I want to extract Timestamps embedded with each message and send them as json payload into my database.
I want to get the following three timestamps.
Event-time: The point in time when an event or data record occurred, i.e. was originally created “by the source”.
Processing-time: The point in time when the event or data record happens to be processed by the stream processing application, i.e. when the record is being consumed.
Ingestion-time: The point in time when an event or data record is stored in a topic partition by a Kafka broker.
This is my streams application code:
Properties props = new Properties();
props.put(StreamsConfig.APPLICATION_ID_CONFIG, "streams-pipe");
props.put(StreamsConfig.BOOTSTRAP_SERVERS_CONFIG, BROKER_URL + ":9092"); // pass from env localhost:9092 ,BROKER_URL + ":9092"
props.put(StreamsConfig.DEFAULT_KEY_SERDE_CLASS_CONFIG, Serdes.String().getClass());
props.put(StreamsConfig.DEFAULT_VALUE_SERDE_CLASS_CONFIG, Serdes.String().getClass());
final StreamsBuilder builder = new StreamsBuilder();
KStream<String, String> source_o365_user_activity = builder.stream("o365_user_activity");
source_o365_user_activity.flatMapValues(new ValueMapper<String, Iterable<String>>() {
@Override
public Iterable<String> apply(String value) {
System.out.println("========> o365_user_activity_by_date Log: " + value);
ArrayList<String> keywords = new ArrayList<String>();
try {
JSONObject send = new JSONObject();
JSONObject received = new JSONObject(value);
send.put("current_date", getCurrentDate().toString()); // UTC TIME
send.put("activity_time", received.get("CreationTime")); // CONSTANTS FINAL STATIC(Topic Names, Cassandra keys)
send.put("user_id", received.get("UserId"));
send.put("operation", received.get("Operation"));
send.put("workload", received.get("Workload"));
keywords.add(send.toString());
} catch (Exception e) {
// TODO: handle exception
System.err.println("Unable to convert to json");
e.printStackTrace();
}
return keywords;
}
}).to("o365_user_activity_by_date");
In the code I am simply getting each record, doing some stream processing on it and sending it to a different topic.
Now with each record I want to send Event-time
, Processing-time
and Ingestion-time
embedded in the payload.
I have looked at the FailOnInvalidTimestamp
and WallclockTimestampExtractor
but I am confused on how to use them.
Kindly guide me how can I achieve this.
The Timestamp
extractor can only give you one timestamp and this timestamp is used for time-based operations like windowed-aggregations or joins.
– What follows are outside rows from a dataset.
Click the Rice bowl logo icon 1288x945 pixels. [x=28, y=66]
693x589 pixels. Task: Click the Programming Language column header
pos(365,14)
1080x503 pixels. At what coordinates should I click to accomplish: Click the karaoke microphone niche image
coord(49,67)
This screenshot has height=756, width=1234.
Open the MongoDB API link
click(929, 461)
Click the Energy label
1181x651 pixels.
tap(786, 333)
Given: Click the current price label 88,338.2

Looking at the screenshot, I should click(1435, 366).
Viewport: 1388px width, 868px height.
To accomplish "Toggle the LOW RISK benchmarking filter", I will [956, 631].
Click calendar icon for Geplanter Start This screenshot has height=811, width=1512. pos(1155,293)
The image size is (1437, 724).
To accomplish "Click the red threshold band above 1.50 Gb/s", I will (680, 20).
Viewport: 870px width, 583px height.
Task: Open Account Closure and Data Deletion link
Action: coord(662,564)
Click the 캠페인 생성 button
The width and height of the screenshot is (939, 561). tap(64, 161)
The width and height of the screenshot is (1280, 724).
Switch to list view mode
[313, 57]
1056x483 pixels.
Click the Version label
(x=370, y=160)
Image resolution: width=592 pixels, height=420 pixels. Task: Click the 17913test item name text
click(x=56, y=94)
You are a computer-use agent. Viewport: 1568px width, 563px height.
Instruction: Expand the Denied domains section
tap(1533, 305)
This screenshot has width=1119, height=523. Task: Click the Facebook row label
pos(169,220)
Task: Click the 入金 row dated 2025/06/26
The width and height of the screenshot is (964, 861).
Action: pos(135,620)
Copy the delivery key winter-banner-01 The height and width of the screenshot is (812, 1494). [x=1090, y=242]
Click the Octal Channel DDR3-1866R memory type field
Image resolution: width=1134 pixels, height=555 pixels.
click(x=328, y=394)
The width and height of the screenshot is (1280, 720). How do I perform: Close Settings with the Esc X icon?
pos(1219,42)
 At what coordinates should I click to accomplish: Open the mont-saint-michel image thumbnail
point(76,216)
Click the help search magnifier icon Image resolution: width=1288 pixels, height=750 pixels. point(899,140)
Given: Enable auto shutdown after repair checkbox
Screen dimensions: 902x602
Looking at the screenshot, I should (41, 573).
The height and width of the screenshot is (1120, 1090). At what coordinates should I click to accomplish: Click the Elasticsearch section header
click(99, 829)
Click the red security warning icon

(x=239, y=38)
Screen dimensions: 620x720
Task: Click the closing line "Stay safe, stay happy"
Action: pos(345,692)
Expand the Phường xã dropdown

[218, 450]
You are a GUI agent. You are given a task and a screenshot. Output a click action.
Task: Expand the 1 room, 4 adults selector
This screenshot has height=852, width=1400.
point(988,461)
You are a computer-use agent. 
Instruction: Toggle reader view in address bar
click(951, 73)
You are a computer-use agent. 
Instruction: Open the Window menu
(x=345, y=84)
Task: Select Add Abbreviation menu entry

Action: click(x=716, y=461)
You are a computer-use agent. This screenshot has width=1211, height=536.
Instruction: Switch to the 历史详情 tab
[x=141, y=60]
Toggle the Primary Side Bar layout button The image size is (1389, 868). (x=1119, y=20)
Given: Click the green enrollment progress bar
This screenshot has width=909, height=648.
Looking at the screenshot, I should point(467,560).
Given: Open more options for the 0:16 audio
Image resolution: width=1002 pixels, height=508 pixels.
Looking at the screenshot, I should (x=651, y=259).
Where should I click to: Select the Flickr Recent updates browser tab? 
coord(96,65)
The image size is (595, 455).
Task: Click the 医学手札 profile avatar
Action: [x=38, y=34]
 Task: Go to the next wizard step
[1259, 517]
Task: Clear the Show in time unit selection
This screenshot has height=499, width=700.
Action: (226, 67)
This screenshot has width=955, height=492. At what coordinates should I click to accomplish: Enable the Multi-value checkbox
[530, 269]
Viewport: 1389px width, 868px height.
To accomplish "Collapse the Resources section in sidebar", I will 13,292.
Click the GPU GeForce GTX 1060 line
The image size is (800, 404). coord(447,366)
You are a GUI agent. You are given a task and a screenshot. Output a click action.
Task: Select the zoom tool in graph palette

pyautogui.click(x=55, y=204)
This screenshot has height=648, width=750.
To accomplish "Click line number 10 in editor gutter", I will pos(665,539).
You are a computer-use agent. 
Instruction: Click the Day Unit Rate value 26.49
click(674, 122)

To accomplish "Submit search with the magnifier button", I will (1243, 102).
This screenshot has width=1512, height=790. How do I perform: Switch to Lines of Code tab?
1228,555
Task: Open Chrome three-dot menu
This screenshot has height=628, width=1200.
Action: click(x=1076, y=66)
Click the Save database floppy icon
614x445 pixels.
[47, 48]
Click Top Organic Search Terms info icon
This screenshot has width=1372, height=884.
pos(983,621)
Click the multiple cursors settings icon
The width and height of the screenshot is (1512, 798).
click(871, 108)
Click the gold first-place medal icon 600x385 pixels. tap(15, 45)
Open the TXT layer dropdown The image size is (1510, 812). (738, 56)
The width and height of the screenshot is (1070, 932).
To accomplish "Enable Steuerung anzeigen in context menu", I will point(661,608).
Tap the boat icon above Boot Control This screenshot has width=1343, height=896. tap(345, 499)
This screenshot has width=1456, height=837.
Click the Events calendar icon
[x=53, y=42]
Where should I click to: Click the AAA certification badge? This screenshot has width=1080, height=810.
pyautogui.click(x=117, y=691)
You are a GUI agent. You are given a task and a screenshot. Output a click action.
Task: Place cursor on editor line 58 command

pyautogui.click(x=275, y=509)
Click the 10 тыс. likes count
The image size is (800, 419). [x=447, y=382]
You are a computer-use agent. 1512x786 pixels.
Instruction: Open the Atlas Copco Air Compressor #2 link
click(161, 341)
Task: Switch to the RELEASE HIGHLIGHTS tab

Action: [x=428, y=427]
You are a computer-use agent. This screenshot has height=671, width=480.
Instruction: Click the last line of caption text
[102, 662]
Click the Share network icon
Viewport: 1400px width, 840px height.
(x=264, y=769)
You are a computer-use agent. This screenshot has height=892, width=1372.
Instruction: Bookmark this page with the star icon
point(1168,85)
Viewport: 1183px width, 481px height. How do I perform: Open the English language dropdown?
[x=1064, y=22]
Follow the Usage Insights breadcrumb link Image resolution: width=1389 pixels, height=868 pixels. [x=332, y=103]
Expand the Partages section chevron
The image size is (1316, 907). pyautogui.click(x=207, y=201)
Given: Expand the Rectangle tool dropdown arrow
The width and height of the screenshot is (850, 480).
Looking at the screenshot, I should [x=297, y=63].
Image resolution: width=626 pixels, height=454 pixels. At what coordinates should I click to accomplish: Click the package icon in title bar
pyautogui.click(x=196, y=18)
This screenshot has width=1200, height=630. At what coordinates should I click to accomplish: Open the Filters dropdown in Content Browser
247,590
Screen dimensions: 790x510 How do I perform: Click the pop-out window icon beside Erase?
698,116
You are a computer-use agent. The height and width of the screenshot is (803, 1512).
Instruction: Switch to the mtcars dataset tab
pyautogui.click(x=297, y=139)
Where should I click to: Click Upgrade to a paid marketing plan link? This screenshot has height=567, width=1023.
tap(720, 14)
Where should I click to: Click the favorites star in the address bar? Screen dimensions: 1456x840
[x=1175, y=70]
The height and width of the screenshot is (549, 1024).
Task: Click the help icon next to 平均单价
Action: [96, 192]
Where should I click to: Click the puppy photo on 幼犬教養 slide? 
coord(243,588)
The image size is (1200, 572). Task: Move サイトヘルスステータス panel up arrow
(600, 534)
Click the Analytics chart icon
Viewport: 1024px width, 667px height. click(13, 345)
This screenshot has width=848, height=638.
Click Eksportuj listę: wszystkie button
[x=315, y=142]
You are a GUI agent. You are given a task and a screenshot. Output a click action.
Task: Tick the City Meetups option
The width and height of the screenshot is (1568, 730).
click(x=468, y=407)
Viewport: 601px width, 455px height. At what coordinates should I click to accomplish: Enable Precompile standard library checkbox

It seems that you don't do any time-based computation thought, thus, from a computation point of view, it does not matter.
Note, that a record has only one metadata timestamp field. This timestamp field can be used to store an event-timestamp that can be set by the producer. As an alternative, you can let the broker overwrite the producer provided timestamp with the broker ingestion time. This is a topic configuration.
To access the record metadata timestamp (independent if it's event-time or ingestion-time), the default timestamp extractor with give you this timestamp. If you want to access it in your application, you need to use Processor API, ie, in your case a .transform()
instead of a .flatMap
operator. Your Transformer
will be initialized with a context
object that allows you to access the extracted timestamp.
Because a record can only store one metadata timestamp and because you want to use this for broker ingestion time, the upstream producer must put the event-timestamp into the payload directly.
For processing-time, just do a system call as indicated in your code snippet already.